Revelation 21:4 “He will wipe away every tear from their eyes. Death will be no more; grief, crying, and pain will be no more, because the previous things have passed away.”
Perhaps, when the hope we have seems distant and faint, it can be a comfort to you that the one who will one day wipe every tear from every eye sits with you in your grief.
It is good to grieve.
We can’t go over it, we can’t go over it, so, oh no, we’ve got to go through it.
It is not a sin to grieve, but in your grief, do not sin.
God has not abandoned you.
Response
Response
What do you need to grieve?
How do you need to grieve well? Where do you need to repent?

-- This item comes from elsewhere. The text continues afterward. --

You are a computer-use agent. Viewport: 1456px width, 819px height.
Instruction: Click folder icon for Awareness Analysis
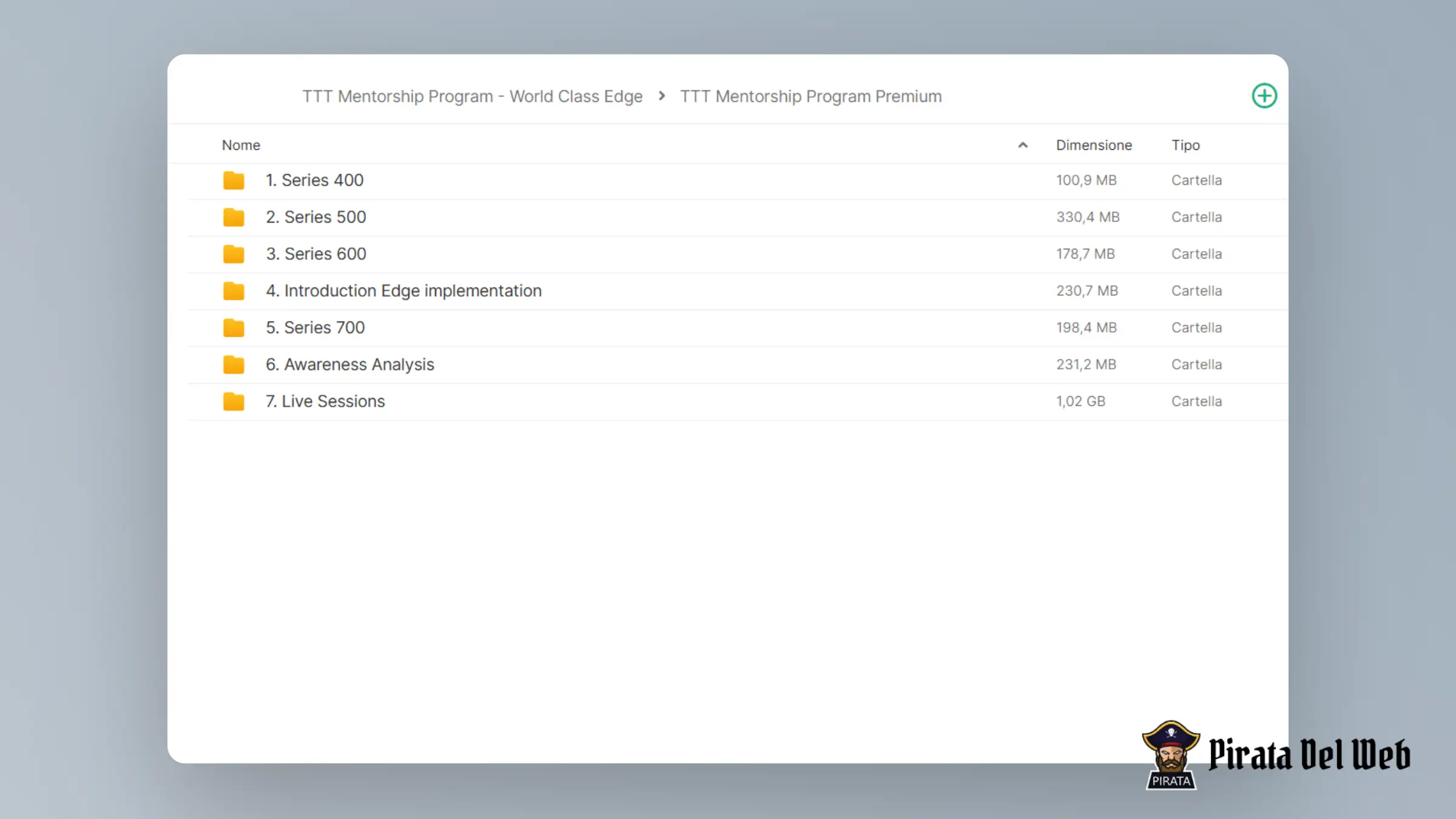[234, 365]
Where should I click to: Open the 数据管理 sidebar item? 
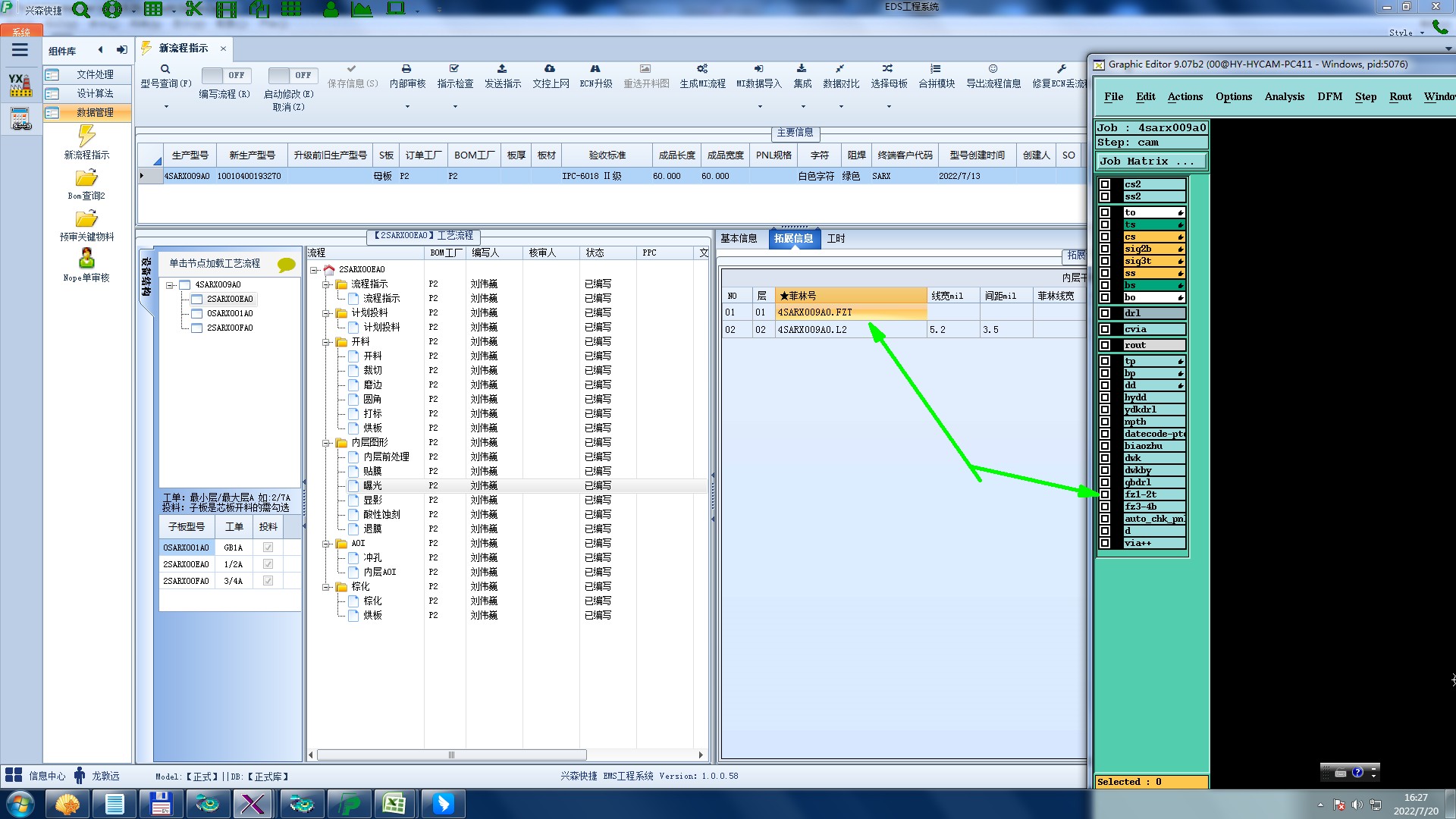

Let the comfort of Christ’s presence wash over you.
Supplementary Quotes:
The bourgeois etiquette that has dominated the mores of Wester Christendom, especially in the Puritan tradition, is no guide to the rightness of Job’s speech. Self-control is something quite different from not showing one’s emotions. Job is no Stoic, striving to be pure mind without feeling. The Bible knows nothing of such dehumanizing philosophy; but we stand in a long tradition of a pallid piety that has confused the Christian way with the noble but heathen ethic of the Stoa…Its prescription for the afflicted is a torpid resignation to the unquestionable will of God, a strict curb on all feelings, or at least on the outward expression of them, with disapproval of the weakling majority who cannot walk calmly into the furnace with ‘tranquility undisturbed by the fierce fires of passion.’
Francis I. Anderson, 106-107
Right here in the depth of his misery he knows he has to deal with God. We shall see as the book unfolds that this a great theme in his journey. Even in God’s felt absence he is somehow there. We see this in the word “given” in verse 20. Light and life have been given, given by God, and there it is God that we must deal. Even in his absence God is present as the focus of Job’s loss.
Christopher Ash, 83
If this curse were effective, Job would have ceased to exist. It would be as though he had never been born, never existed. Then it would be impossible for him to have been ravaged by such a painful fate. He would never have experienced such agony.
Job takes this approach as the only immediate way out of his misery. Since he has done no wrong, he has no need to repent. There is no sacrifice that he could offer to relieve his sufferings. To take his own life would be inconceivable in view of his faith in God. Therefore, as the last resort he recites this spell. But his curse is illusory, for not even the greatest wizard could accomplish such a feat. Rather, these words reveal the acuteness of Job’s misery.